Testing in pgadmin, this query works fast. The problem is: I'm currently testing against only 100 rows.

Here is the query:

SELECT
    COUNT(a.review_id)::int AS total_reviews,
    COALESCE(AVG(a.score), 0)::int AS average_score,
    (SElECT COUNT(review_id) FROM data.users_pro_reviews WHERE user_id = $1 AND score = 1)::int AS total_1,
    (SElECT COUNT(review_id) FROM data.users_pro_reviews WHERE user_id = $1 AND score = 2)::int AS total_2,
    (SElECT COUNT(review_id) FROM data.users_pro_reviews WHERE user_id = $1 AND score = 3)::int AS total_3,
    (SElECT COUNT(review_id) FROM data.users_pro_reviews WHERE user_id = $1 AND score = 4)::int AS total_4,
    (SElECT COUNT(review_id) FROM data.users_pro_reviews WHERE user_id = $1 AND score = 5)::int AS total_5,
    COALESCE((SELECT AVG(score) FROM data.users_pro_reviews WHERE user_id = $1 AND timestamp_reviewed < NOW()), 0)::int as today,
    COALESCE((SELECT AVG(score) FROM data.users_pro_reviews WHERE user_id = $1 AND timestamp_reviewed < NOW() - INTERVAL '1 DAY'), 0)::int as yesterday,
    COALESCE((SELECT AVG(score) FROM data.users_pro_reviews WHERE user_id = $1 AND timestamp_reviewed < NOW() - INTERVAL '1 WEEK'), 0)::int as one_week_ago,
    COALESCE((SELECT AVG(score) FROM data.users_pro_reviews WHERE user_id = $1 AND timestamp_reviewed < NOW() - INTERVAL '1 MONTH'), 0)::int as one_month_ago,
    COALESCE((SELECT AVG(score) FROM data.users_pro_reviews WHERE user_id = $1 AND timestamp_reviewed < NOW() - INTERVAL '6 MONTH'), 0)::int as six_montsh_ago
FROM
    data.users_pro_reviews a
WHERE
    a.user_id = $1

How can this query be optimized? Using JOINS? And how should I use window functions in JOINs?

Best Answer

It's probably more performant to write it this way instead of querying the same table multiple times:

SELECT
    COUNT(a.review_id)::int AS total_reviews,
    COALESCE(AVG(a.score), 0)::int AS average_score,
    SUM(CASE WHEN score = 1 THEN 1 ELSE 0 END)::int AS total_1,
    SUM(CASE WHEN score = 2 THEN 1 ELSE 0 END)::int AS total_2,
    SUM(CASE WHEN score = 3 THEN 1 ELSE 0 END)::int AS total_3,
    SUM(CASE WHEN score = 4 THEN 1 ELSE 0 END)::int AS total_4,
    SUM(CASE WHEN score = 5 THEN 1 ELSE 0 END)::int AS total_5
/* ...similar syntax for your AVG calculations */    
FROM
    data.users_pro_reviews a
WHERE
    a.user_id = $1

Using the SUM function with a well crafted CASE statement becomes logically equivalent to how you were previously trying to COUNT things. You can also implement similar logic for the AVG function (which I'll probably update this answer with an example for).

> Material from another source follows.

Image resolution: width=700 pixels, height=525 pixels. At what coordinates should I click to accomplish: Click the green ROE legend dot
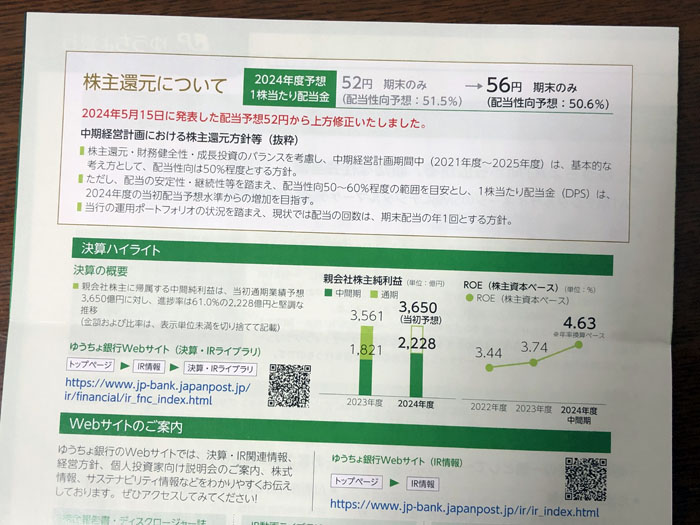coord(472,300)

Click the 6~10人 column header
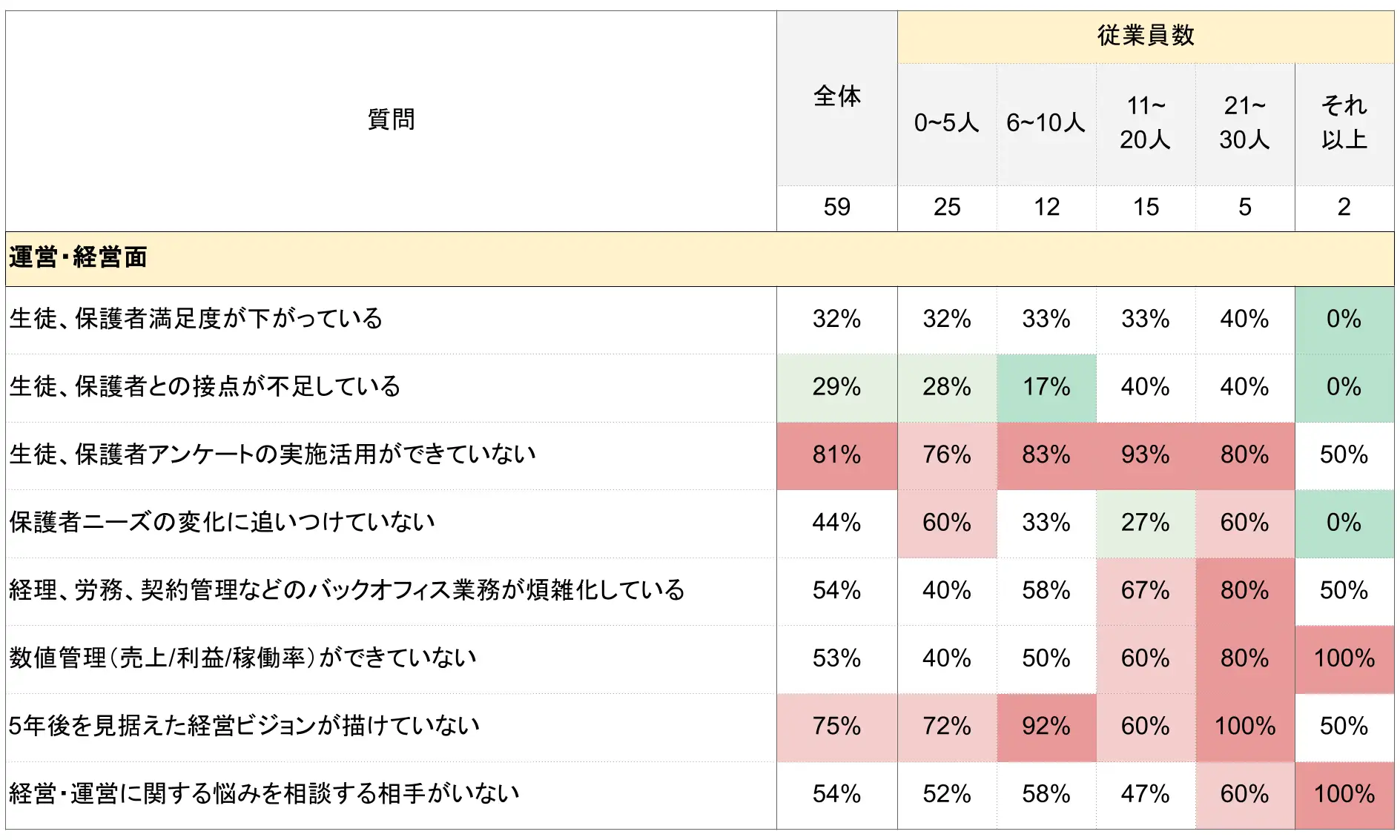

As per @LaurenzAlbe, this is another example you can use leveraging the FILTER keyword:

SELECT
    COUNT(a.review_id)::int AS total_reviews,
    COALESCE(AVG(a.score), 0)::int AS average_score,
    COUNT(*) FILTER (WHERE score = 1)::int AS total_1,
    COUNT(*) FILTER (WHERE score = 2)::int AS total_2,
    COUNT(*) FILTER (WHERE score = 3)::int AS total_3,
    COUNT(*) FILTER (WHERE score = 4)::int AS total_4,
    COUNT(*) FILTER (WHERE score = 5)::int AS total_5
/* ...similar syntax for your AVG calculations */    
FROM
    data.users_pro_reviews a
WHERE
    a.user_id = $1

I do have to agree this syntax feels a lot cleaner.